What’s New in InsightVM and Nexpose: Q1 2023 in Review

Last updated at Fri, 31 Mar 2023 15:49:40 GMT

In Q1, our team continued to focus on driving better customer outcomes with InsightVM and Nexpose by further improving efficiency and performance. While many of these updates are under the hood, you may have started to notice faster vulnerability checks available for the recent ETRs or an upgraded user interface for the console Admin page. Let’s take a look at some of the key updates in InsightVM and Nexpose from Q1.

[InsightVM and Nexpose] View expiration date for Scan Assistant digital certificates

Scan Assistant, a lightweight service deployed on the asset, leverages the Scan Engine and digital certificates to securely deliver the core benefits of authenticated scanning without the need to manage traditional account-based credentials.

Customers can now easily determine the validity of a Scan Assistant digital certificate by viewing the Expiration Date on the Shared Scan Credential Configuration page.

[InsightVM and Nexpose] A new look for the Console Administration page

We updated the user interface (UI) of the Console Administration page to facilitate a more intuitive and consistent user experience across InsightVM and the Insight Platform.
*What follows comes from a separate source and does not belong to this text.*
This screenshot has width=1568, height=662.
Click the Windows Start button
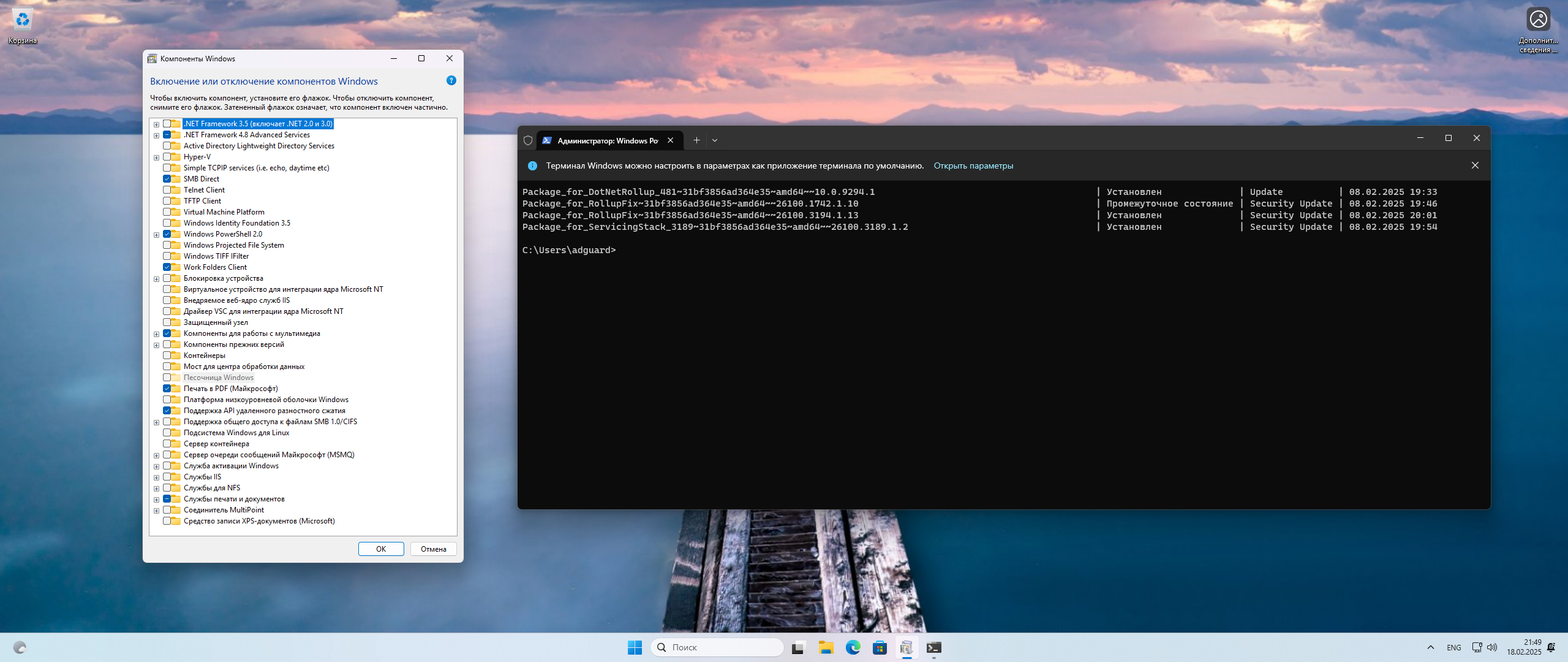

You can even switch between light mode and dark mode for this page. This update is part of our ongoing  Security Console experience transformation to enhance its usability and workflow—stay tuned for more updates!
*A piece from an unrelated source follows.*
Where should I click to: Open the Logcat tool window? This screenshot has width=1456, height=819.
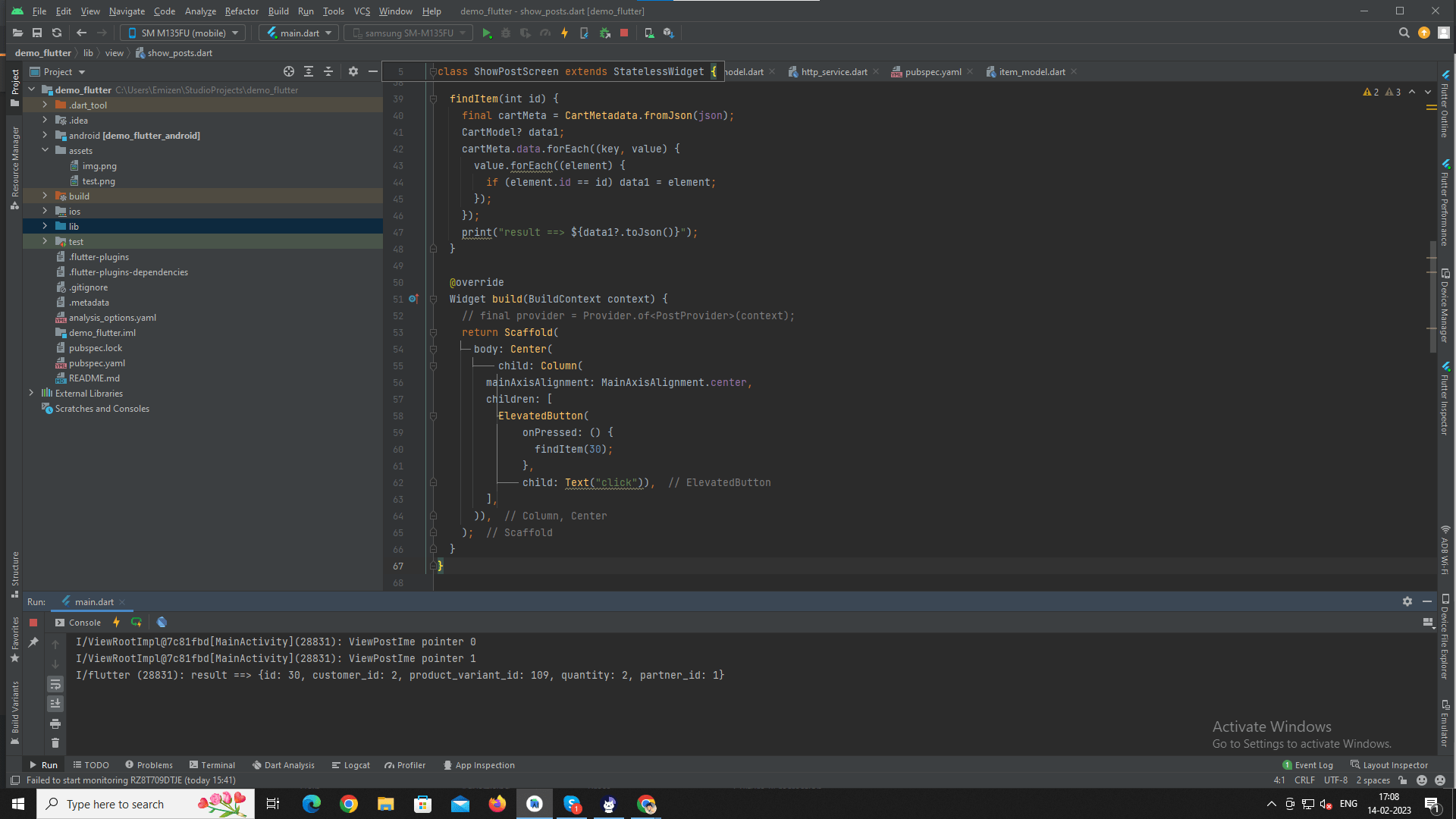pyautogui.click(x=350, y=764)
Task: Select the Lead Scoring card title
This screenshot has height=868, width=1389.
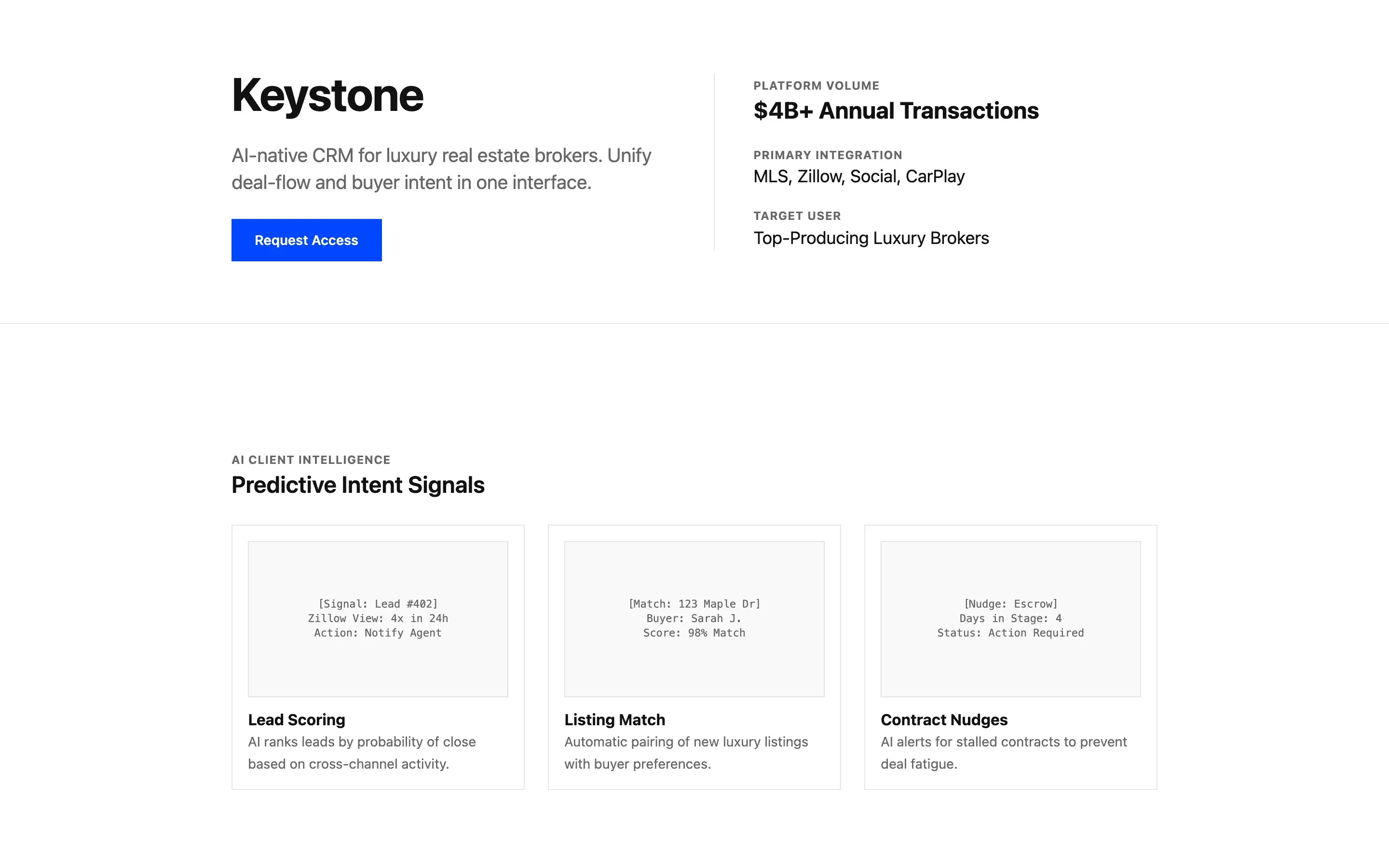Action: click(x=296, y=719)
[InsightVM and Nexpose] Checks for notable vulnerabilities

Rapid7’s Emergent Threat Response (ETR) program flagged multiple CVEs this quarter. InsightVM and Nexpose customers can assess their exposure to many of these CVEs with vulnerability checks, including:

• Oracle E-Business Suite CVE-2022-21587: Added to the CISA Known Exploited Vulnerabilities (KEV) catalog, this vulnerability affected a collection of Oracle enterprise applications and can lead to unauthenticated remote code execution. Part of our recurring coverage, learn more about the vulnerability and our response.
• VMware ESXi Servers CVE-2021-21974: VMware ESXi is used by enterprises to deploy and serve virtual computers. VMware ESXi servers worldwide were targeted by a ransomware that leveraged CVE-2021-21974. Part of our recurring coverage, learn more about the vulnerability and our response.
• ManageEngine CVE-2022-47966: ManageEngine offers a variety of enterprise IT management tools to manage IT operations. At least 24 on-premise ManageEngine products were impacted from the exploitation of CVE-2022-47966, a pre-authentication remote code execution (RCE) vulnerability. Learn more about the vulnerability and our response.
• Control Web Panel CVE-2022-44877: Control Web Panel is a popular free interface for managing web servers. In early January, security researcher Numan Türle published a proof-of-concept exploit for CVE-2022-44877, an unauthenticated remote code execution vulnerability in Control Web Panel (CWP, formerly known as CentOS Web Panel).  Learn more about the vulnerability and our response.
• GoAnywhere MFT CVE-2023-0669: Fortra’s GoAnywhere MFT offers managed file transfer solutions for enterprises. CVE-2023-0669, an actively exploited zero-day vulnerability affected the on-premise instances of Fortra’s GoAnywhere MFT. Learn more about the vulnerability and our response.
• Jira Service Management Products CVE-2023-22501: Atlassian’s Jira Service Management Server and Data Center offerings were impacted by CVE-2023-22501, a critical broken authentication vulnerability that  allows an attacker to impersonate another user and gain access to a Jira Service Management instance under certain circumstances. Learn more about the vulnerability and our response.
• ZK Framework CVE-2022-36537: The vulnerability in ZK Framework, an open-source Java framework for creating web applications, was actively exploited due to its use in ConnectWise R1Soft Server Backup Manager, and allowed remote code execution and the installation of malicious drivers that function as backdoors. Learn more about the vulnerability and our response.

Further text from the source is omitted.